(Collected data entries)
BEGIN

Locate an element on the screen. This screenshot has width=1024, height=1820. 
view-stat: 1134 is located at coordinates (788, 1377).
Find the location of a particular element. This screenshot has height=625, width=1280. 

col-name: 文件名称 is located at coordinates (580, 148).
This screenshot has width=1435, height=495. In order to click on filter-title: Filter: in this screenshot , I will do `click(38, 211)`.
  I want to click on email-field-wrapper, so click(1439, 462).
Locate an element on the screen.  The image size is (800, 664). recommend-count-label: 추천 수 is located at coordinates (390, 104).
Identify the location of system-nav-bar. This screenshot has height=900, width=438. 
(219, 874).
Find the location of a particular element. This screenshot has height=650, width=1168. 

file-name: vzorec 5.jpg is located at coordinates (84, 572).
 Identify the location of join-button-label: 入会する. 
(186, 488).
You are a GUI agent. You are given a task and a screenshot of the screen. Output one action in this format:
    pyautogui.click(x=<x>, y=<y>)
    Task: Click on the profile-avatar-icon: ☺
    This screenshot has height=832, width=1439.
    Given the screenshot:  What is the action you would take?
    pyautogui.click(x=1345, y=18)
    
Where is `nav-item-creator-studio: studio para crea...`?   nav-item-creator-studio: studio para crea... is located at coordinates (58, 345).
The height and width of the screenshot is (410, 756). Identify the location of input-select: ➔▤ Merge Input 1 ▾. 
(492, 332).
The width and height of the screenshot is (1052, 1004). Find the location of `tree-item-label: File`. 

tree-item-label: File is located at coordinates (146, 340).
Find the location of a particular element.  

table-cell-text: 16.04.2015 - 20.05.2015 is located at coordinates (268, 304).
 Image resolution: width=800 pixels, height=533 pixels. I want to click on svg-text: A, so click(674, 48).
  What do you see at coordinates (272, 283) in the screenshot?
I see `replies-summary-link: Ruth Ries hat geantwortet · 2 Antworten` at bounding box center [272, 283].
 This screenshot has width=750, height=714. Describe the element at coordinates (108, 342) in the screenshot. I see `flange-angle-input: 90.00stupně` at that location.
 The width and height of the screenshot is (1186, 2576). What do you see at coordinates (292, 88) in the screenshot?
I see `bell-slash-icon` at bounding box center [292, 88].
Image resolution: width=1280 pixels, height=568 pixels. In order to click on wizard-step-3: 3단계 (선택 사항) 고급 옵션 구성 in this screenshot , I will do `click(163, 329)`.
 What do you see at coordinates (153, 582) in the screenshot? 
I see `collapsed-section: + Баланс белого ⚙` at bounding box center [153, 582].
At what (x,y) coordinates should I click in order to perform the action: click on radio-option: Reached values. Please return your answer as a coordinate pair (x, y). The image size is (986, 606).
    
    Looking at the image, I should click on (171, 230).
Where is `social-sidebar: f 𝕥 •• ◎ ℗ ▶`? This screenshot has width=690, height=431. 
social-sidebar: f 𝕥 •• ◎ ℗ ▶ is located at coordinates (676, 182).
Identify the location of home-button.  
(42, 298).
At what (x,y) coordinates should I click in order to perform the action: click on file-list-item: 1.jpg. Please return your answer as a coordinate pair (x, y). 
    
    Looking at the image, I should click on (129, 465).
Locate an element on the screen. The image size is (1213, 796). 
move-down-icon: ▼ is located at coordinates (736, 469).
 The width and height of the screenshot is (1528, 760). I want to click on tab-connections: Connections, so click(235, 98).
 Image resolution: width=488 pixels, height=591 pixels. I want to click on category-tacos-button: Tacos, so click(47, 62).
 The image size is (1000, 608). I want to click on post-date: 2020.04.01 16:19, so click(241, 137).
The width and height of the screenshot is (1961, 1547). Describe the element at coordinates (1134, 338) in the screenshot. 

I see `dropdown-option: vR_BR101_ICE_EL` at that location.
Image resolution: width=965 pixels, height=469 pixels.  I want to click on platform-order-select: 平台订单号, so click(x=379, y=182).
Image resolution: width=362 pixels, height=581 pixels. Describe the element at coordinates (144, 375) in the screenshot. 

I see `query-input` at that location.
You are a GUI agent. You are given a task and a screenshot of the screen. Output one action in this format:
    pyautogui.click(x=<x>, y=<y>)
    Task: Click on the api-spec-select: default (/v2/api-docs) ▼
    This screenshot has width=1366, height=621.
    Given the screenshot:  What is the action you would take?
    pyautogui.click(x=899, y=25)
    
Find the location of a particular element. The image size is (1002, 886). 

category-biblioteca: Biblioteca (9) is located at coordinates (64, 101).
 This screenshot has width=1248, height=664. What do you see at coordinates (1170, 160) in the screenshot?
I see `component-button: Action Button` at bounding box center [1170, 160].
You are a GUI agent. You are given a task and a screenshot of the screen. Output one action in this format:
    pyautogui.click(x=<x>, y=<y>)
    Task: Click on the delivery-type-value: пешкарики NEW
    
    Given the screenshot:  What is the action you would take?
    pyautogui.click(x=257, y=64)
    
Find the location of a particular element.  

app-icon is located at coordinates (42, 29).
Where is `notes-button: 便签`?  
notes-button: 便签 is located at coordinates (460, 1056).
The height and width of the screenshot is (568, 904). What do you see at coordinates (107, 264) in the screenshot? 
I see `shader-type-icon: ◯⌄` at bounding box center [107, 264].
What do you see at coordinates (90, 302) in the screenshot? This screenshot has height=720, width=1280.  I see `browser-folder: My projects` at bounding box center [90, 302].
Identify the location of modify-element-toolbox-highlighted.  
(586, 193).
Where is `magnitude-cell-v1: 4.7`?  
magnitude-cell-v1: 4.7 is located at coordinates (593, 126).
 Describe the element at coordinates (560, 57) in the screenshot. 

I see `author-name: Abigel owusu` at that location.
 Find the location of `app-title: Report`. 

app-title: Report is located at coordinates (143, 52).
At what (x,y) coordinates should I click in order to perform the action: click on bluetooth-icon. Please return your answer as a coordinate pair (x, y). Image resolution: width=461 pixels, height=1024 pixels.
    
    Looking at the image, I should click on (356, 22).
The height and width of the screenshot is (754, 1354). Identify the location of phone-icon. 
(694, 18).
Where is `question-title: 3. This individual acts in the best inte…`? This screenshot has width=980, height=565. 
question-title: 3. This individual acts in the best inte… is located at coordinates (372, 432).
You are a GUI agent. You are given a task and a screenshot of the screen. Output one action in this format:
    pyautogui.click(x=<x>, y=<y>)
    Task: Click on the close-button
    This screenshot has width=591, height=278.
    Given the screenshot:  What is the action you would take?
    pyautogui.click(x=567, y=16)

END

> **The problem**: Rewrite the entries from the line with "This screenshot has width=1435, height=495." up to and including the line with "center [292, 88].", substituting "Determine the position of" for "Identify the location of" and leaving everything else unchanged.

> **Result for this task**:
This screenshot has width=1435, height=495. In order to click on filter-title: Filter: in this screenshot , I will do `click(38, 211)`.
  I want to click on email-field-wrapper, so click(1439, 462).
Locate an element on the screen.  The image size is (800, 664). recommend-count-label: 추천 수 is located at coordinates (390, 104).
Determine the position of system-nav-bar. This screenshot has height=900, width=438. 
(219, 874).
Find the location of a particular element. This screenshot has height=650, width=1168. 

file-name: vzorec 5.jpg is located at coordinates (84, 572).
 Determine the position of join-button-label: 入会する. 
(186, 488).
You are a GUI agent. You are given a task and a screenshot of the screen. Output one action in this format:
    pyautogui.click(x=<x>, y=<y>)
    Task: Click on the profile-avatar-icon: ☺
    This screenshot has height=832, width=1439.
    Given the screenshot:  What is the action you would take?
    pyautogui.click(x=1345, y=18)
    
Where is `nav-item-creator-studio: studio para crea...`?   nav-item-creator-studio: studio para crea... is located at coordinates (58, 345).
The height and width of the screenshot is (410, 756). Determine the position of input-select: ➔▤ Merge Input 1 ▾. 
(492, 332).
The width and height of the screenshot is (1052, 1004). Find the location of `tree-item-label: File`. 

tree-item-label: File is located at coordinates (146, 340).
Find the location of a particular element.  

table-cell-text: 16.04.2015 - 20.05.2015 is located at coordinates (268, 304).
 Image resolution: width=800 pixels, height=533 pixels. I want to click on svg-text: A, so click(674, 48).
  What do you see at coordinates (272, 283) in the screenshot?
I see `replies-summary-link: Ruth Ries hat geantwortet · 2 Antworten` at bounding box center [272, 283].
 This screenshot has width=750, height=714. Describe the element at coordinates (108, 342) in the screenshot. I see `flange-angle-input: 90.00stupně` at that location.
 The width and height of the screenshot is (1186, 2576). What do you see at coordinates (292, 88) in the screenshot?
I see `bell-slash-icon` at bounding box center [292, 88].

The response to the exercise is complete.